== DOCUMENT EXTRACT ==
▼

I wasn't really scheduled to go to Batad last Dec, but I just overheard a lot of nice things about it that I suddenly decided to visit Batad prior to proceeding to Sagada. It's not that difficult to do if you are already in Banaue as this town can be your jump-off point to either Sagada or Batad.
So I traveled the town of Banaue via Ohayami bus from their Sampaloc station in Manila and I was lucky enough to get a ticket for the 2nd and last trip at 10PM. Most travel blogs say that it is a 9 hour trip but mine took 11-12 hours and our bus didn't encounter any major traffic or construction along the way.
Interestingly, more than half of the bus passengers were non Filipinos (mostly Caucasians). I kinda felt I was in Europe instead of the Philippines. Gute nacht fellow passenger.
Once we reached Banaue, I decided to explore Batad first as is it is more inaccessible and remote, thus requiring more time allotment. I would just explore Banaue town proper afterwards assuming I still have time. I actually did and I will write a separate blog post about it.

▲

== GOALS ==
**A.** In the Batad travel post, how long did the bus trip from Manila to Banaue take?
**B.** Continue the Batad travel post after its last sentence.

== ROWS ==
▼

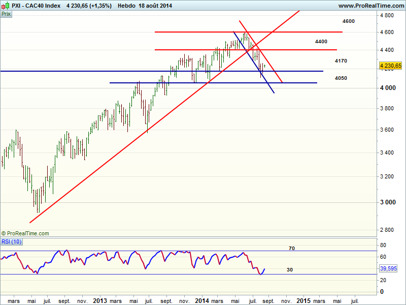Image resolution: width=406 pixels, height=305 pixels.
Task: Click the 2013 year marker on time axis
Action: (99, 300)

▲
▼

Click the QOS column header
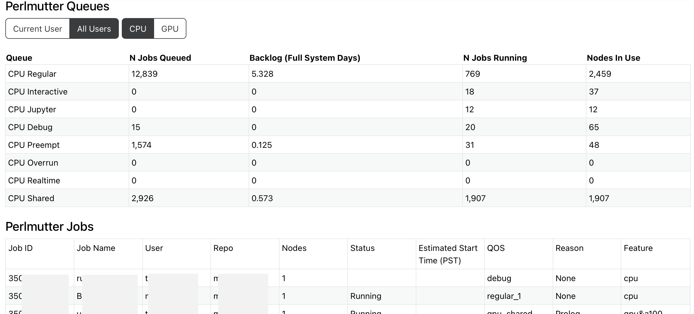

▲

== TASK RESULTS ==
**A.** 11 to 12 hours

**B.**
Banaue town proper |
Anyways, we were able to hire a tricycle for P500 ($12) for a one-way trip to Batad Junction. The road to Batad junction is really bad, but the scenery compensates for it. From the junction, it is actually a short hike to Batad saddle though you may still be able to hire a van/jeepney to navigate that short stretch which is impassable to some vehicles e.g. tricycles.
Batad Saddle sign - its a 45 min to 1 hour downhill trek from here to Batad town proper |
Energize with fresh coconut juice if you hiked from Batad junction to the saddle? |
Batad Saddle view of Batad town |
1. the Shortcut - consisting of stone steps without railings. Yes it is a shorter "shortcut" but it can be more difficult even if you are carrying a heavy backpack especially when it is raining. Mountain trails in the Philippines seem to be always sloped at very high angles to cut down travel time drastically (or save on construction costs). Unfortunately, this procedure makes it less safe. One misstep and its hello broken bones or worse. I'm not scaring you though; "Ingat lang pre" (just be careful).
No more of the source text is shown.